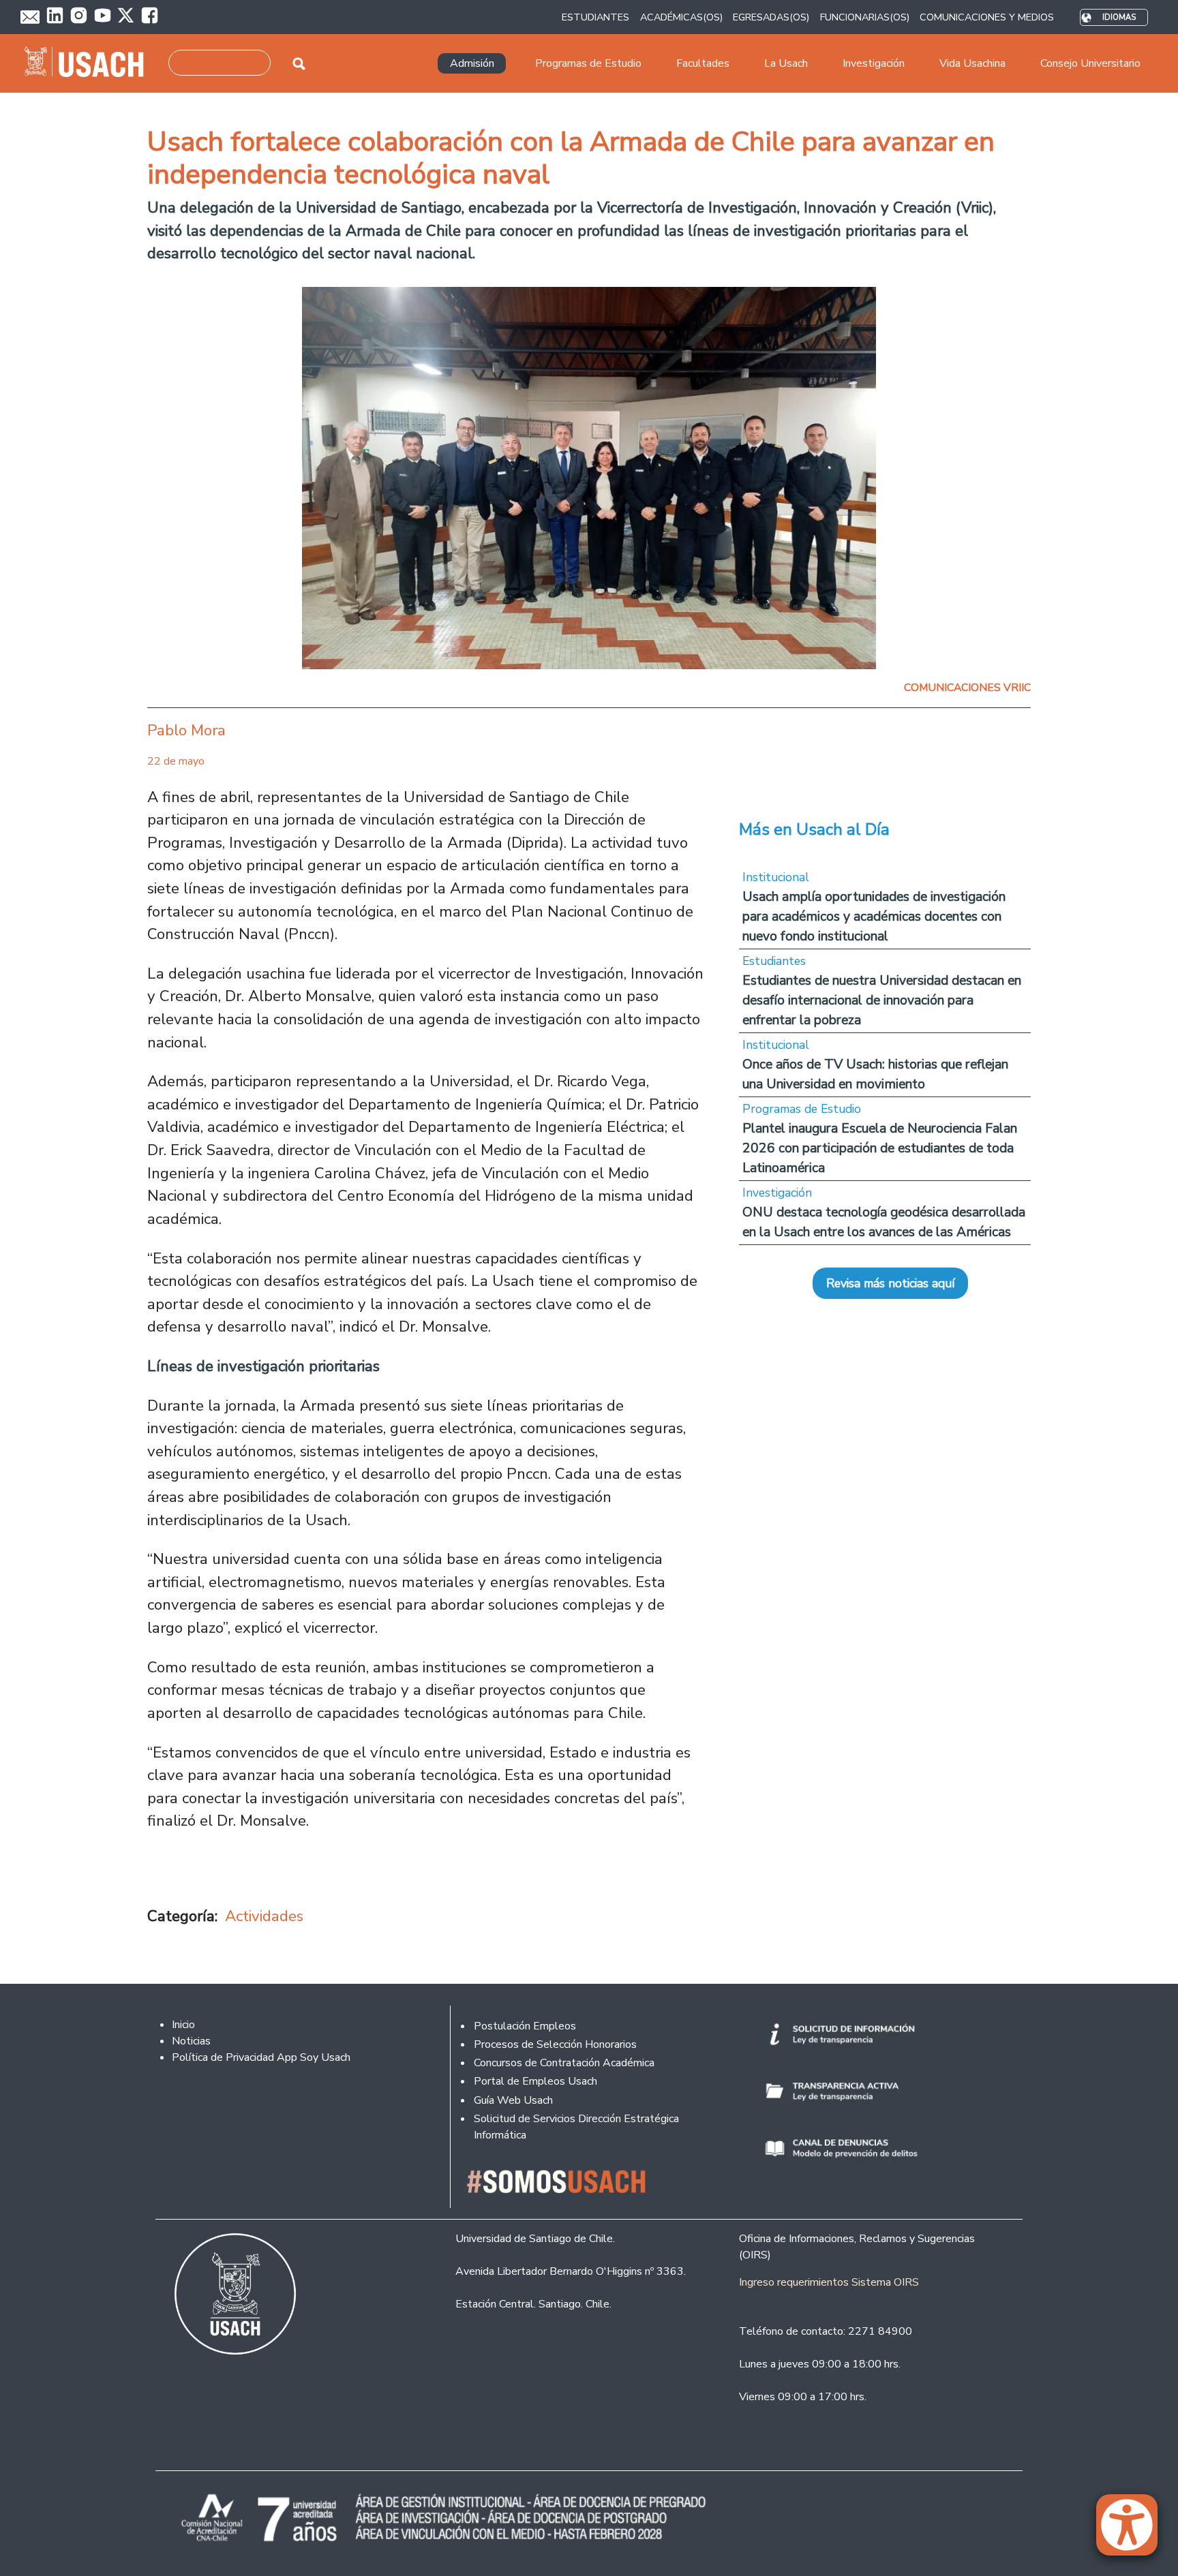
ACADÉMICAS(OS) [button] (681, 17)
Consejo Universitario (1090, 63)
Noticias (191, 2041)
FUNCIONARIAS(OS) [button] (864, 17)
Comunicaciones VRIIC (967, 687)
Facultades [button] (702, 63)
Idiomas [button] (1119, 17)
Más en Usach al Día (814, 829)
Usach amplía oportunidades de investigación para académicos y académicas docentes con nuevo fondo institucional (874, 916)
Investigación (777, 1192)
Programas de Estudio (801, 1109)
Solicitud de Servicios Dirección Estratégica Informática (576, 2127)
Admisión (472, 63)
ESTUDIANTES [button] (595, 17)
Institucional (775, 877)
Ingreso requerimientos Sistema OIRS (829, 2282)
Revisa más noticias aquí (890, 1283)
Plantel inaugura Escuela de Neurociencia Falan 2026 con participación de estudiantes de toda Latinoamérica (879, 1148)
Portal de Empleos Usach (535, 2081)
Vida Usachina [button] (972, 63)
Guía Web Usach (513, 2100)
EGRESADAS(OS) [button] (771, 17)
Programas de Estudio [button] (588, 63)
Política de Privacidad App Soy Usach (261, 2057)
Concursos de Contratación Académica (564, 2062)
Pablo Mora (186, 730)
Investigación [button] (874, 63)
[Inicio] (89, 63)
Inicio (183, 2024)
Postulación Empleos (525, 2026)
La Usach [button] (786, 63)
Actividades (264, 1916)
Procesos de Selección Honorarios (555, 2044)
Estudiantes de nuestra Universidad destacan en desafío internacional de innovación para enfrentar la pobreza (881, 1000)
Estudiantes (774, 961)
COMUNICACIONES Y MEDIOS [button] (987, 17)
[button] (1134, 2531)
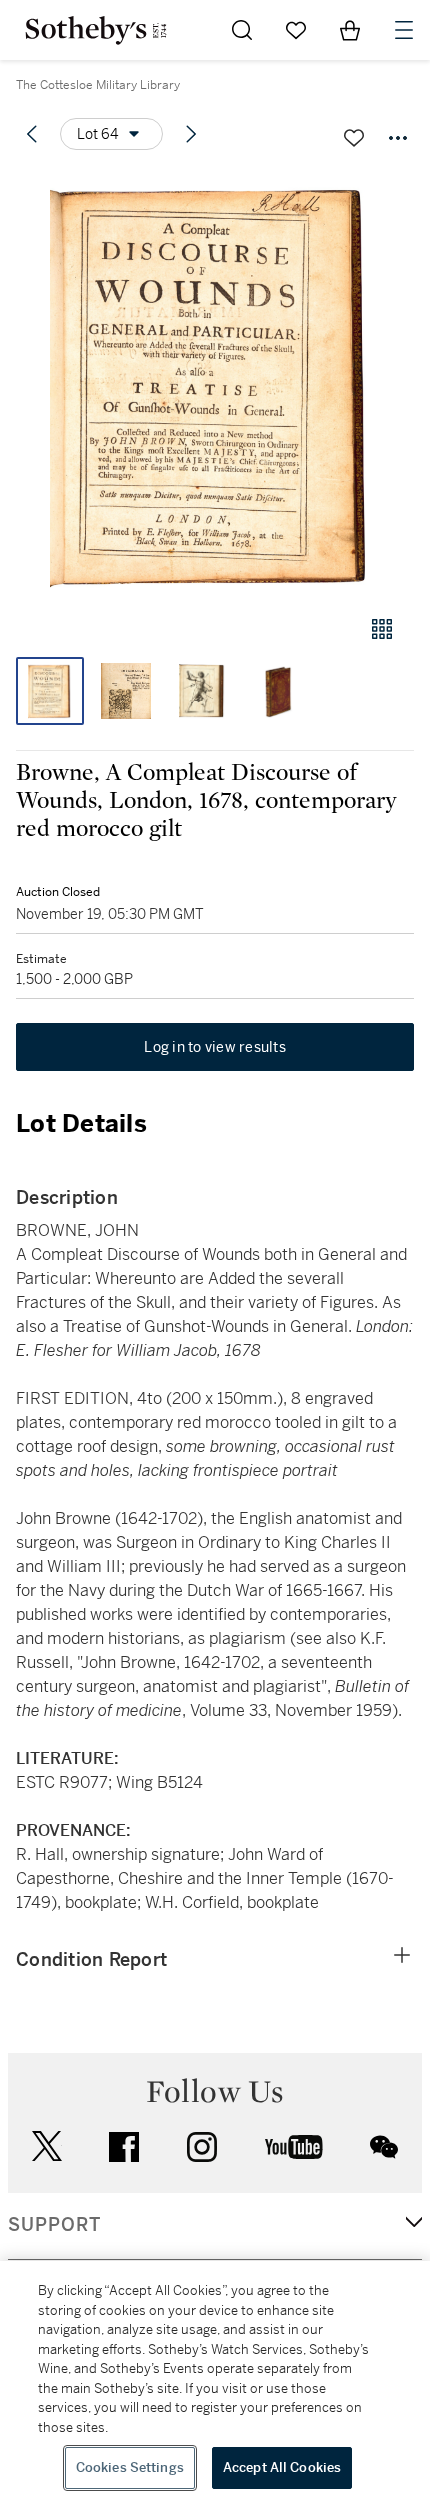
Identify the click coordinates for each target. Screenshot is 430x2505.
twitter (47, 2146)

.....

## THE PROBLEM:
The answer must be an exact copy of the records above, with the pictures left out.

## EXERCISE RESPONSE:
ACADÉMICAS(OS) [button] (681, 17)
Consejo Universitario (1090, 63)
Noticias (191, 2041)
FUNCIONARIAS(OS) [button] (864, 17)
Comunicaciones VRIIC (967, 687)
Facultades [button] (702, 63)
Idiomas [button] (1119, 17)
Más en Usach al Día (814, 829)
Usach amplía oportunidades de investigación para académicos y académicas docentes con nuevo fondo institucional (874, 916)
Investigación (777, 1192)
Programas de Estudio (801, 1109)
Solicitud de Servicios Dirección Estratégica Informática (576, 2127)
Admisión (472, 63)
ESTUDIANTES [button] (595, 17)
Institucional (775, 877)
Ingreso requerimientos Sistema OIRS (829, 2282)
Revisa más noticias aquí (890, 1283)
Plantel inaugura Escuela de Neurociencia Falan 2026 con participación de estudiantes de toda Latinoamérica (879, 1148)
Portal de Empleos Usach (535, 2081)
Vida Usachina [button] (972, 63)
Guía Web Usach (513, 2100)
EGRESADAS(OS) [button] (771, 17)
Programas de Estudio [button] (588, 63)
Política de Privacidad App Soy Usach (261, 2057)
Concursos de Contratación Académica (564, 2062)
Pablo Mora (186, 730)
Investigación [button] (874, 63)
[Inicio] (89, 63)
Inicio (183, 2024)
Postulación Empleos (525, 2026)
La Usach [button] (786, 63)
Actividades (264, 1916)
Procesos de Selección Honorarios (555, 2044)
Estudiantes de nuestra Universidad destacan en desafío internacional de innovación para enfrentar la pobreza (881, 1000)
Estudiantes (774, 961)
COMUNICACIONES Y MEDIOS [button] (987, 17)
[button] (1134, 2531)
Identify the click coordinates for each target. Screenshot is 430x2505.
twitter (47, 2146)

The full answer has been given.